Lula rebate críticas de empresários sobre isenção de impostos
Presidente defende fim da 'taxa das blusinhas' como um ato de justiça e reparação.
O presidente da República, Luiz Inácio Lula da Silva (PT), afirmou nesta quinta-feira, 10, que considera "meio falso" o discurso dos empresários que alegam prejuízo com o fim do imposto que ficou conhecido como "taxa das blusinhas". Lula qualificou o término da taxa como uma medida de "reparação" e "justiça".
O presidente argumentou que brasileiros que viajam ao exterior podem trazer produtos mais caros, enquanto cidadãos que compram de sites estrangeiros deveriam ser isentos da "taxa das blusinhas".
"Se a gente isenta quem compra (até) US$ 3 mil, por que não pode isentar quem compra até US$ 50? Qual o ganho que o Estado tem cobrando imposto de quem compra US$ 50? Eu acho que é meio falso o discurso dos empresários que dizem que vão ter prejuízo. Vamos deixar o tempo passar para ver quem está com a verdade", explicou o presidente durante a cerimônia de sanção da lei resultante da medida provisória assinada pelo governo. "Estamos fazendo um reparo, dando às pessoas que não viajam de avião, que não podem comprar vinho, uísque, blusa de couro chique, que possam comprar uma coisinha menor", complementou.
Lula destacou que "não é o pobre" que será impactado. "A classe média compra isso", disse. "O que estamos fazendo é justiça, uma reparação", frisou.
O presidente questionou: "Por que tínhamos que taxar essa gente? Estamos fazendo justiça, deixando as pessoas continuarem comprando. É US$ 50, no máximo R$ 250. É um dinheiro que se não fosse para essas pessoas ia para onde? Esse dinheiro está circulando no comércio, está gerando mais emprego, oportunidade de trabalho, está gerando benefício para as pessoas", concluiu.
Contudo, é importante destacar que uma parte significativa das compras realizadas em plataformas como Aliexpress, Shopee e Shein não resulta em empregos ou benefícios diretos para trabalhadores brasileiros, exceto em termos de transporte e logística. A maioria dos produtos é comercializada por empresas ou indivíduos estrangeiros, principalmente da Ásia, que enviam e distribuem no Brasil, sem gerar postos de trabalho na confecção, produção ou venda, em contrapartida ao que ocorre com lojas e fábricas brasileiras.
Medicamentos
Lula também propôs ao ministro da Fazenda, Dario Durigan, a criação de uma nova medida provisória para estender ao SUS o benefício da compra de medicamentos para doenças raras sem a incidência do imposto de importação.

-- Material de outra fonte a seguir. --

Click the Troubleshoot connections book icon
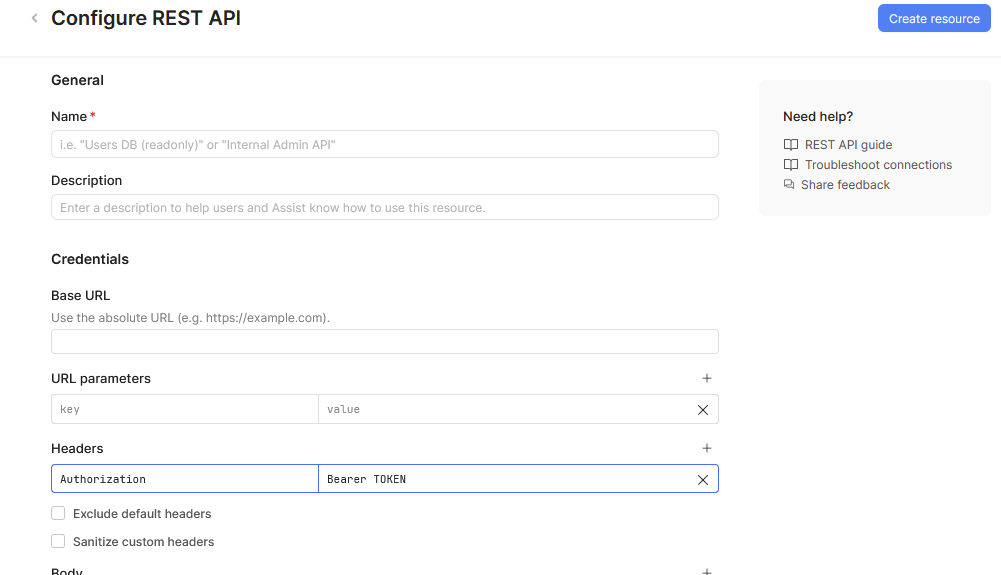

"Só queria fazer um apelo para vocês. Precisava, em outra MP, fazer uma correção para incluir o SUS. Seria importante se o SUS pudesse comprar sem imposto para beneficiar as pessoas", disse o presidente.
Durigan respondeu que, devido à reforma tributária, a partir do próximo ano, qualquer aquisição de medicamentos por órgão público será isenta de impostos. "Mas podemos ver se (encontramos uma solução) até o fim deste ano", completou, indicando a possibilidade de uma nova medida para atender ao pedido do chefe do Executivo.